Task objective -
Copy each record below without changing a single word.

Excerpted data -
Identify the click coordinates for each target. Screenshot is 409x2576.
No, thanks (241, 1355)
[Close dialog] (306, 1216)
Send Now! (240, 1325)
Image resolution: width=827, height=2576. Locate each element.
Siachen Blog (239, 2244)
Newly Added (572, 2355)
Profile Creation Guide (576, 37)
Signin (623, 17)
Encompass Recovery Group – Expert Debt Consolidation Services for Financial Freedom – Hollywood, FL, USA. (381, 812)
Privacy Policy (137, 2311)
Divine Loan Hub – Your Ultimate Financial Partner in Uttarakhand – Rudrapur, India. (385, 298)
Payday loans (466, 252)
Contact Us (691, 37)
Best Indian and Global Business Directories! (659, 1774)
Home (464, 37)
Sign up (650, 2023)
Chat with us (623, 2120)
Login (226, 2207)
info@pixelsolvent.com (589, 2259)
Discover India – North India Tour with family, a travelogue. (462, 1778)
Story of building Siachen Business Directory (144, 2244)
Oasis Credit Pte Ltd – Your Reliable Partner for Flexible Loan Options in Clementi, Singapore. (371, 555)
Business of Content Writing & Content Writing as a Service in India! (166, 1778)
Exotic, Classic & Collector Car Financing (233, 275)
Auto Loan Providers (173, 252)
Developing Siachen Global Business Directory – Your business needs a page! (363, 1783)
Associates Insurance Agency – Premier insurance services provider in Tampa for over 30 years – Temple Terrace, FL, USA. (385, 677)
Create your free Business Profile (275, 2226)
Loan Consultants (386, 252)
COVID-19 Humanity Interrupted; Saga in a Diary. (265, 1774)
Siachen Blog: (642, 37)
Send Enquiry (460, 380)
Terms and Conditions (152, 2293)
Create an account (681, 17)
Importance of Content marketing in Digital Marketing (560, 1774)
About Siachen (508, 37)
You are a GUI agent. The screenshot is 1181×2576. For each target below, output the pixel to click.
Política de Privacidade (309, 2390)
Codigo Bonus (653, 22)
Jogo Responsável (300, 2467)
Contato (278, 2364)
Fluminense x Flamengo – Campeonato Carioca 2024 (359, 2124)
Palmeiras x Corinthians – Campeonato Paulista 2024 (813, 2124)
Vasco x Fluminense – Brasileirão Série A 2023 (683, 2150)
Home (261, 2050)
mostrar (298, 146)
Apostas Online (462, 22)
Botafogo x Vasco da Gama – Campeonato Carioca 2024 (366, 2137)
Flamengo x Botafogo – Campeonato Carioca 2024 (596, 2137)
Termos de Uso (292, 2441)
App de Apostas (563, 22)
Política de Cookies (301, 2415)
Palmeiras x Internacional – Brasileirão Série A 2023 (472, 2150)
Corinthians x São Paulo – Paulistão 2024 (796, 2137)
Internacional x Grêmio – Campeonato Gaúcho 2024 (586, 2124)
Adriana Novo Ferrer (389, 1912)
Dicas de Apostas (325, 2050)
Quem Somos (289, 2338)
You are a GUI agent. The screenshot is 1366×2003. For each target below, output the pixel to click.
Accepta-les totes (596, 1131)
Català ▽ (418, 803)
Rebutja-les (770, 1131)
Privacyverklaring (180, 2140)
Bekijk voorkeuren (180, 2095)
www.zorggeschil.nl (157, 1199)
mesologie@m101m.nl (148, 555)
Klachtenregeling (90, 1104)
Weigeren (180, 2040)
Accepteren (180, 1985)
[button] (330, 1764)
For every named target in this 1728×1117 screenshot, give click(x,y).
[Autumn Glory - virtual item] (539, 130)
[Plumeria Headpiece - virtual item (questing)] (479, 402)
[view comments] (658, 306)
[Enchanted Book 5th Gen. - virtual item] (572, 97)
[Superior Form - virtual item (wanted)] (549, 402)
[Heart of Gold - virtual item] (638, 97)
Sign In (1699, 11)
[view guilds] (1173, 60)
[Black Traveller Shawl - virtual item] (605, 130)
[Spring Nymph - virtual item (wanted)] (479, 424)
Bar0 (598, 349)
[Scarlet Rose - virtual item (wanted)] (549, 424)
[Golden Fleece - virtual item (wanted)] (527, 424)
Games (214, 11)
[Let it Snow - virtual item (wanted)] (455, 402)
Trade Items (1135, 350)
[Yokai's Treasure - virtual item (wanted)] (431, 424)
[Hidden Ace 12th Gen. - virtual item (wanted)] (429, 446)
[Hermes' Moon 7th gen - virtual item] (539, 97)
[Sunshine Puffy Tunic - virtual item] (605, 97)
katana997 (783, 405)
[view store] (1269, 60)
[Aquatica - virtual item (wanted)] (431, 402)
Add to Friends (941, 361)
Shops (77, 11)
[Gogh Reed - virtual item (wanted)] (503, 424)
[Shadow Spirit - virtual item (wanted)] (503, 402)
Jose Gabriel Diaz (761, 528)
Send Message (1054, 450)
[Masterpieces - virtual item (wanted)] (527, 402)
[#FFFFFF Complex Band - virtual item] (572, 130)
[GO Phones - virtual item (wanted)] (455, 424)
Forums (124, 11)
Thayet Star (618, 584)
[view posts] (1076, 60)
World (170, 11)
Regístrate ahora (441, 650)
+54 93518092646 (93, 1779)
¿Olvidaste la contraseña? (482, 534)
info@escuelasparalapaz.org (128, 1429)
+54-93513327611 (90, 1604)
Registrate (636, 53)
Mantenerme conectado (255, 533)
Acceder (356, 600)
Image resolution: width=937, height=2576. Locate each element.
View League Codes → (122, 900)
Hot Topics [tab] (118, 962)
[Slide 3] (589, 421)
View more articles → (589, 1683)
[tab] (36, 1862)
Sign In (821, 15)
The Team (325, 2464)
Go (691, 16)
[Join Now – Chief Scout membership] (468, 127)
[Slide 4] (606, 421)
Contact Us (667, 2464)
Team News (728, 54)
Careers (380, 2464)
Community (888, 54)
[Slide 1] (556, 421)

Solution for this task -
Identify the click coordinates for each target. Screenshot is 409x2576.
No, thanks (241, 1355)
[Close dialog] (306, 1216)
Send Now! (240, 1325)
Image resolution: width=827, height=2576. Locate each element.
Siachen Blog (239, 2244)
Newly Added (572, 2355)
Profile Creation Guide (576, 37)
Signin (623, 17)
Encompass Recovery Group – Expert Debt Consolidation Services for Financial Freedom – Hollywood, FL, USA. (381, 812)
Privacy Policy (137, 2311)
Divine Loan Hub – Your Ultimate Financial Partner in Uttarakhand – Rudrapur, India. (385, 298)
Payday loans (466, 252)
Contact Us (691, 37)
Best Indian and Global Business Directories! (659, 1774)
Home (464, 37)
Sign up (650, 2023)
Chat with us (623, 2120)
Login (226, 2207)
info@pixelsolvent.com (589, 2259)
Discover India – North India Tour with family, a travelogue. (462, 1778)
Story of building Siachen Business Directory (144, 2244)
Oasis Credit Pte Ltd – Your Reliable Partner for Flexible Loan Options in Clementi, Singapore. (371, 555)
Business of Content Writing & Content Writing as a Service in India! (166, 1778)
Exotic, Classic & Collector Car Financing (233, 275)
Auto Loan Providers (173, 252)
Developing Siachen Global Business Directory – Your business needs a page! (363, 1783)
Associates Insurance Agency – Premier insurance services provider in Tampa for over 30 years – Temple Terrace, FL, USA. (385, 677)
Create your free Business Profile (275, 2226)
Loan Consultants (386, 252)
COVID-19 Humanity Interrupted; Saga in a Diary. (265, 1774)
Siachen Blog: (642, 37)
Send Enquiry (460, 380)
Terms and Conditions (152, 2293)
Create an account (681, 17)
Importance of Content marketing in Digital Marketing (560, 1774)
About Siachen (508, 37)
You are a GUI agent. The screenshot is 1181×2576. For each target below, output the pixel to click.
Política de Privacidade (309, 2390)
Codigo Bonus (653, 22)
Jogo Responsável (300, 2467)
Contato (278, 2364)
Fluminense x Flamengo – Campeonato Carioca 2024 (359, 2124)
Palmeiras x Corinthians – Campeonato Paulista 2024 (813, 2124)
Vasco x Fluminense – Brasileirão Série A 2023 (683, 2150)
Home (261, 2050)
mostrar (298, 146)
Apostas Online (462, 22)
Botafogo x Vasco da Gama – Campeonato Carioca 2024 (366, 2137)
Flamengo x Botafogo – Campeonato Carioca 2024 (596, 2137)
Termos de Uso (292, 2441)
App de Apostas (563, 22)
Política de Cookies (301, 2415)
Palmeiras x Internacional – Brasileirão Série A 2023 (472, 2150)
Corinthians x São Paulo – Paulistão 2024 (796, 2137)
Internacional x Grêmio – Campeonato Gaúcho 2024 (586, 2124)
Adriana Novo Ferrer (389, 1912)
Dicas de Apostas (325, 2050)
Quem Somos (289, 2338)
You are a GUI agent. The screenshot is 1366×2003. For each target below, output the pixel to click.
Accepta-les totes (596, 1131)
Català ▽ (418, 803)
Rebutja-les (770, 1131)
Privacyverklaring (180, 2140)
Bekijk voorkeuren (180, 2095)
www.zorggeschil.nl (157, 1199)
mesologie@m101m.nl (148, 555)
Klachtenregeling (90, 1104)
Weigeren (180, 2040)
Accepteren (180, 1985)
[button] (330, 1764)
For every named target in this 1728×1117 screenshot, give click(x,y).
[Autumn Glory - virtual item] (539, 130)
[Plumeria Headpiece - virtual item (questing)] (479, 402)
[view comments] (658, 306)
[Enchanted Book 5th Gen. - virtual item] (572, 97)
[Superior Form - virtual item (wanted)] (549, 402)
[Heart of Gold - virtual item] (638, 97)
Sign In (1699, 11)
[view guilds] (1173, 60)
[Black Traveller Shawl - virtual item] (605, 130)
[Spring Nymph - virtual item (wanted)] (479, 424)
Bar0 (598, 349)
[Scarlet Rose - virtual item (wanted)] (549, 424)
[Golden Fleece - virtual item (wanted)] (527, 424)
Games (214, 11)
[Let it Snow - virtual item (wanted)] (455, 402)
Trade Items (1135, 350)
[Yokai's Treasure - virtual item (wanted)] (431, 424)
[Hidden Ace 12th Gen. - virtual item (wanted)] (429, 446)
[Hermes' Moon 7th gen - virtual item] (539, 97)
[Sunshine Puffy Tunic - virtual item] (605, 97)
katana997 (783, 405)
[view store] (1269, 60)
[Aquatica - virtual item (wanted)] (431, 402)
Add to Friends (941, 361)
Shops (77, 11)
[Gogh Reed - virtual item (wanted)] (503, 424)
[Shadow Spirit - virtual item (wanted)] (503, 402)
Jose Gabriel Diaz (761, 528)
Send Message (1054, 450)
[Masterpieces - virtual item (wanted)] (527, 402)
[#FFFFFF Complex Band - virtual item] (572, 130)
[GO Phones - virtual item (wanted)] (455, 424)
Forums (124, 11)
Thayet Star (618, 584)
[view posts] (1076, 60)
World (170, 11)
Regístrate ahora (441, 650)
+54 93518092646 (93, 1779)
¿Olvidaste la contraseña? (482, 534)
info@escuelasparalapaz.org (128, 1429)
+54-93513327611 (90, 1604)
Registrate (636, 53)
Mantenerme conectado (255, 533)
Acceder (356, 600)
Image resolution: width=937, height=2576. Locate each element.
View League Codes → (122, 900)
Hot Topics [tab] (118, 962)
[Slide 3] (589, 421)
View more articles → (589, 1683)
[tab] (36, 1862)
Sign In (821, 15)
The Team (325, 2464)
Go (691, 16)
[Join Now – Chief Scout membership] (468, 127)
[Slide 4] (606, 421)
Contact Us (667, 2464)
Team News (728, 54)
Careers (380, 2464)
Community (888, 54)
[Slide 1] (556, 421)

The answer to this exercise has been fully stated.